Add support for protobuf version 4.29.x
Describe the enhancement requested
Hi all, First of all let me start by saying Thank You 🙏
Please add support for protobuf major version 4 preferably 4.29.1
At December 2023 Protobuf java library added support for the Editions feature which resulted in major version change starting at version 4.26
I've noticed that a PR upgrading to version 4 was previously rejected https://github.com/apache/parquet-java/pull/1308.

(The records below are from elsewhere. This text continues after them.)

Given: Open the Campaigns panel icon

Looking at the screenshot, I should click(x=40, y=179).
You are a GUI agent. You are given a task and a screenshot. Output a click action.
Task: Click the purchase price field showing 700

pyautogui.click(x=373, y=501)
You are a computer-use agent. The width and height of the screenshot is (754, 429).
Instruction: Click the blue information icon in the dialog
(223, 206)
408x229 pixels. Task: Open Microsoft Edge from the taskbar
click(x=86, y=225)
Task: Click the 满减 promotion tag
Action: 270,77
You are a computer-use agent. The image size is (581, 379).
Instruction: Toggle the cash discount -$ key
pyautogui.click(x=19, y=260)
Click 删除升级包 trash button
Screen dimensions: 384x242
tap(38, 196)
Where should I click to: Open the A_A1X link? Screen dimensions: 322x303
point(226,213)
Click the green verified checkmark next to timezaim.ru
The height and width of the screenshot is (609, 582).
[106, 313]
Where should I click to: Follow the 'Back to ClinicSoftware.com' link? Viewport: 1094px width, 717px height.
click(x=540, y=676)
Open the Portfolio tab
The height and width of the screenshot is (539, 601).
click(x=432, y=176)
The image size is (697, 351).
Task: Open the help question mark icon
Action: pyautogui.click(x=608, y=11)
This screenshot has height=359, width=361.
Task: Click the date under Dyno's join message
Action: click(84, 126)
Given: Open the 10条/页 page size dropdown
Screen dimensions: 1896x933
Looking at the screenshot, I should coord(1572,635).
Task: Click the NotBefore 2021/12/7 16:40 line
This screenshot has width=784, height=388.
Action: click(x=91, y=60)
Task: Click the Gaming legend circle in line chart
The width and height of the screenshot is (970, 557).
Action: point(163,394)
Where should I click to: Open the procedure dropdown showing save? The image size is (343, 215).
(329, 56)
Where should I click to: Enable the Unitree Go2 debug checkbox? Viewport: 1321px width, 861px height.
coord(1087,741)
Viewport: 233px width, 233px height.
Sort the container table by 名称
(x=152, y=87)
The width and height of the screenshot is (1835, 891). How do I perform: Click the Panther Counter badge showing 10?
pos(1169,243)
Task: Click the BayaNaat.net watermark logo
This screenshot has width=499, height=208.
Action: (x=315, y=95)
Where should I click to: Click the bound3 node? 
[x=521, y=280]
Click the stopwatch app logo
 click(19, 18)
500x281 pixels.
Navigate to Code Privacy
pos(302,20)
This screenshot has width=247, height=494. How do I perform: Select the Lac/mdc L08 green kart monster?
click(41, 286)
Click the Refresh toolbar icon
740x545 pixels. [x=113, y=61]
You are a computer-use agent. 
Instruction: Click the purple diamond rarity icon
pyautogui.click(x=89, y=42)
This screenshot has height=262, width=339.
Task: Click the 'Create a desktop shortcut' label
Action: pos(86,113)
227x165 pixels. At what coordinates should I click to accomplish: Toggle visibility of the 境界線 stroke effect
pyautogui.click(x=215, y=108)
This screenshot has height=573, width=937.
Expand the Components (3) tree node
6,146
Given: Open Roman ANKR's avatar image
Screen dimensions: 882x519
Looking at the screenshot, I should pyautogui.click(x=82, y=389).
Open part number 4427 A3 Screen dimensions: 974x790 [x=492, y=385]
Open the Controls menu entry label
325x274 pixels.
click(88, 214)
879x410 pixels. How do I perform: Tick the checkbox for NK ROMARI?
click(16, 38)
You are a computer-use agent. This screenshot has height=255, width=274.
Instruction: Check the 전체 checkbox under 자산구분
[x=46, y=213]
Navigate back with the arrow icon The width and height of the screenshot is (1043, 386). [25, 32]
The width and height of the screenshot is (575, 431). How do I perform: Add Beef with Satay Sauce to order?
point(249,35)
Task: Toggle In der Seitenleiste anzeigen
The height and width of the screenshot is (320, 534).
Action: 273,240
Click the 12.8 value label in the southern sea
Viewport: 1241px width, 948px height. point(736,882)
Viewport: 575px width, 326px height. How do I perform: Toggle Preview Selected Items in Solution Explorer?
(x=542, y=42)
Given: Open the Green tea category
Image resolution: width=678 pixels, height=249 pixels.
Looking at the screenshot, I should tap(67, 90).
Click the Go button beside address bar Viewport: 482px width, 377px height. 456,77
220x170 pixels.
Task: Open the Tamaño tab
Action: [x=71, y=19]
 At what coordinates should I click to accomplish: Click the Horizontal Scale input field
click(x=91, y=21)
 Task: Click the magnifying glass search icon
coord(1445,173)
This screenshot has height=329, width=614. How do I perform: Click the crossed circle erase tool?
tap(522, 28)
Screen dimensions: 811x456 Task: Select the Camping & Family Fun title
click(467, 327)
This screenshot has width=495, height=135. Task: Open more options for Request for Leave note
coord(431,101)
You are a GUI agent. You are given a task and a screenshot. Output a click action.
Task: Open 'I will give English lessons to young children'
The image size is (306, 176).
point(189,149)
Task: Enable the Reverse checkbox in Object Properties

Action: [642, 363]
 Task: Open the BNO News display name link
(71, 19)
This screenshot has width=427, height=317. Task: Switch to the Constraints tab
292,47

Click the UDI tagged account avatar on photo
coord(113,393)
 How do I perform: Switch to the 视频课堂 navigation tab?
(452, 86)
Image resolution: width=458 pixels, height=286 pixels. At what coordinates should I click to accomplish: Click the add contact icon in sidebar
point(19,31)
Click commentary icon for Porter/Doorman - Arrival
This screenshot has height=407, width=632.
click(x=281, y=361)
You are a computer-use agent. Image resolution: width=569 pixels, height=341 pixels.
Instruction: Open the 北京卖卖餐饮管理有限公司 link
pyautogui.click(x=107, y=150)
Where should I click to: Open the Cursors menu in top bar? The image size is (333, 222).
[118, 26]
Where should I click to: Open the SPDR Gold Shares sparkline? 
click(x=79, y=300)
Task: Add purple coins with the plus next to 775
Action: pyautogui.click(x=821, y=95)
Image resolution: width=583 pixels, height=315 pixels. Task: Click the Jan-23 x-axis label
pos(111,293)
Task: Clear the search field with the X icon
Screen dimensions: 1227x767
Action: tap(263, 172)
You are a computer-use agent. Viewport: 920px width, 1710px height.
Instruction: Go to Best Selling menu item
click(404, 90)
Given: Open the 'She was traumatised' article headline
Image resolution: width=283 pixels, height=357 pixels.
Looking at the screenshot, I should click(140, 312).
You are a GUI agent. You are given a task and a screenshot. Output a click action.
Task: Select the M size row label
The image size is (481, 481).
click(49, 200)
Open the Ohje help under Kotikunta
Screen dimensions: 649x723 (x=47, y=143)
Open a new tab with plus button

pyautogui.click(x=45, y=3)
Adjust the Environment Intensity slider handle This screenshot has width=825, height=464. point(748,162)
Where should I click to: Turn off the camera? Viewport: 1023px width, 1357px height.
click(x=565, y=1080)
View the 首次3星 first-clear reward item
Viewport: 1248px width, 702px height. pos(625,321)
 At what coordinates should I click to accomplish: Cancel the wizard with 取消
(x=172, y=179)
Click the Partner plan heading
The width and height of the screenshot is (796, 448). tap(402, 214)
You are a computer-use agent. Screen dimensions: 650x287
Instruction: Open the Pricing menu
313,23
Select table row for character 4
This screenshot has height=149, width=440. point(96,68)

The error below is a result of attempting to run version 1.15.0 with protobuf version 4.29.1 . the specific failure presented is the result of the change linked below. https://github.com/protocolbuffers/protobuf/commit/65c65c2d04b293225db150029d005056a9f078b8#diff-2228551d02c6661809ca7103db9512eef4c2d01f35556d42316543d92a89edef:~:text=Edition%20getEdition()%20%7B
java.lang.NoSuchMethodError: com.google.protobuf.Descriptors$FileDescriptor.getSyntax()Lcom/google/protobuf/Descriptors$FileDescriptor$Syntax;
at org.apache.parquet.proto.ProtoWriteSupport$MessageWriter.writeAllFields(ProtoWriteSupport.java:449)
at org.apache.parquet.proto.ProtoWriteSupport$MessageWriter.writeTopLevelMessage(ProtoWriteSupport.java:423)
at org.apache.parquet.proto.ProtoWriteSupport.write(ProtoWriteSupport.java:139)
at org.apache.parquet.proto.ProtoWriteSupport.write(ProtoWriteSupport.java:74)
at org.apache.parquet.hadoop.InternalParquetRecordWriter.write(InternalParquetRecordWriter.java:152)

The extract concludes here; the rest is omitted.